We taught the “Race and Oral History in San Diego” amidst the start of the pandemic in the U.S. and at the tail end of the months-long “wildcat” strike led by graduate workers across the UC system demanding a Cost of living Adjustment (COLA). The COLA movement began in Fall 2019 at UC Santa Cruz and spread in February and March to other campuses including UCSD. Graduate workers protested their below-poverty wages while working and living in some of the most expensive cities in the state and while doing the bulk of the teaching and grading labor for the university. In their demands for redistribution and livable conditions, graduate workers were expressing a vision of a radically restructured university that centered the needs of its students, workers, and communities. As administrators retaliated by deploying UC police to surveil and suppress the strike and by firing 54 striking TAs at UC Santa Cruz, the movement garnered wider support across different sectors, including contingent faculty, tenured and tenure-track faculty, and undergraduate students, as well as supporters beyond the UC system.

As UCSD claims the “Race and Oral History in San Diego” course as its own, it will have to confront the fact that the labor of underpaid graduate workers and the unseen care work of students and community members made the course possible. This labor will remain unacknowledged by the university, for acknowledging it would entail facing its own contradictions, as an institution that espouses to care about the wellbeing of its students and community yet through its actions has exacerbated their vulnerability to institutional violence and premature death. As we write this, we are confronting a university bent on opening the campus for in-person classes during a deadly pandemic, putting already vulnerable students, workers and the seldom-mentioned surrounding communities at even greater risk. If the course has taught us anything, it is that in the face of organized abandonment we must continue to build autonomous spaces of community and resistance—within the university but not of the university—that will enable us to survive this collective nightmare and create the world we need and deserve.

AUTHOR BIOS

Yến Lê Espiritu is Distinguished Professor of Ethnic Studies at the University of California, San Diego. She has published extensively on Asian American panethnicity, critical immigration and refugee studies, and U.S. colonialism and wars in Asia. She is a founding faculty member of the Race and Oral History project and co-teaches the course.
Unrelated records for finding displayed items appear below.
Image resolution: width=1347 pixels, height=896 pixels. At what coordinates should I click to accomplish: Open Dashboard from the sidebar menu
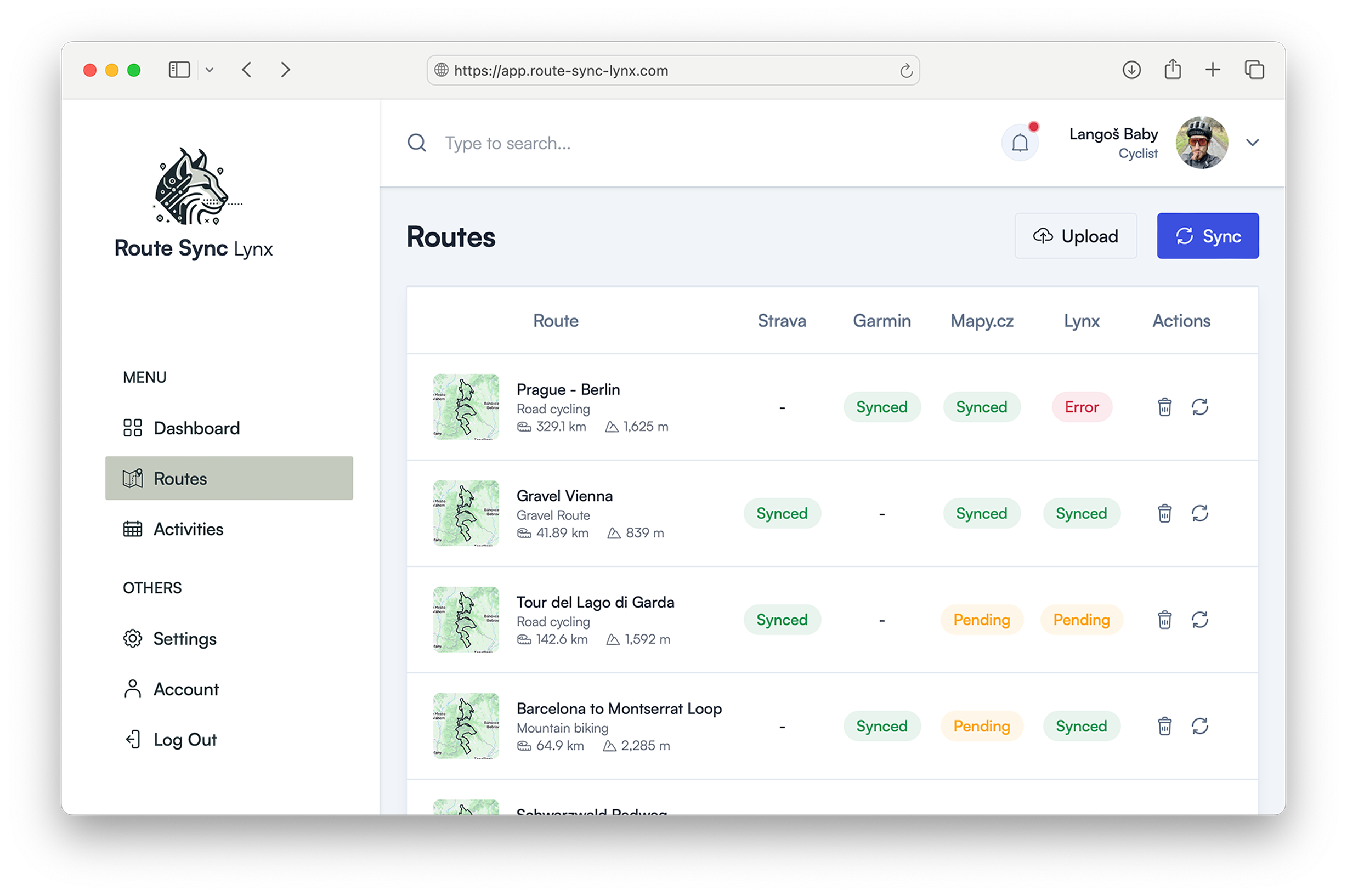pyautogui.click(x=196, y=428)
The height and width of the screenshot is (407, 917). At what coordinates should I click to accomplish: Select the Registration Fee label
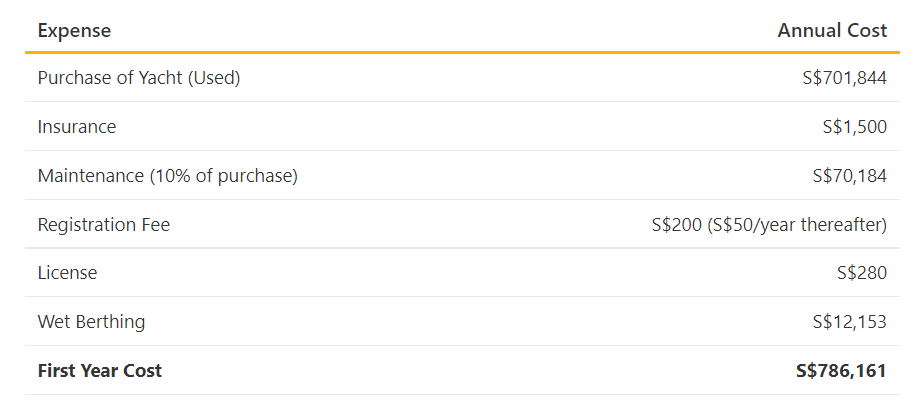point(104,225)
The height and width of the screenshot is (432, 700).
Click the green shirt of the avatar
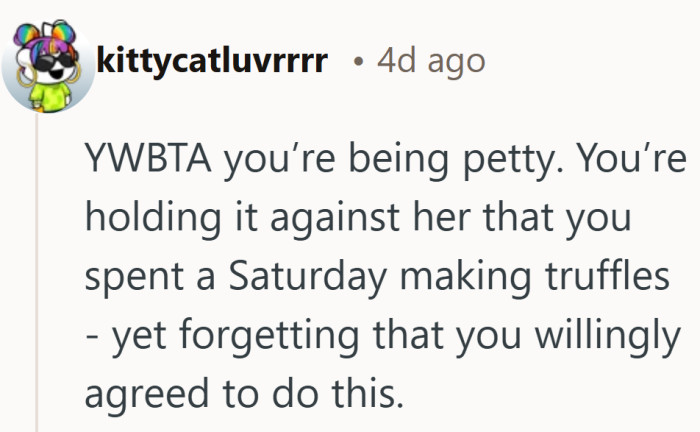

Adriana Echeverria is a second year PhD student in the department of Ethnic Studies at the University of California, San Diego. Her research focuses on the forced migration of Central American and Caribbean migrants on the Tijuana/San Diego borderlands. She was a Teaching Assistant for the Spring 2020 Race and Oral History course. 

Youngoh Jung is a PhD candidate in the History Department and the Critical Gender Studies Graduate Specialization Program at University of California, San Diego. He specializes in Asian American history with a focus on transpacific militarism during the Cold War. His dissertation examines the history of diasporic Korean militarism and alternative formations of identity and community in the Korean diaspora beyond the US Military Empire in the Asia-Pacific. 

Simeon Man is Associate Professor of History and Director of Asian American and Pacific Islander Studies Program at University of California, San Diego. He is author of Soldiering Through Empire: Race and the Making of the Decolonizing Pacific (University of California Press, 2018). He is a founding faculty member of the Race and Oral History Project and co-teaches the course. 


[1] The course was created by Luis Alvarez, Yến Lê Espiritu, and Simeon Man.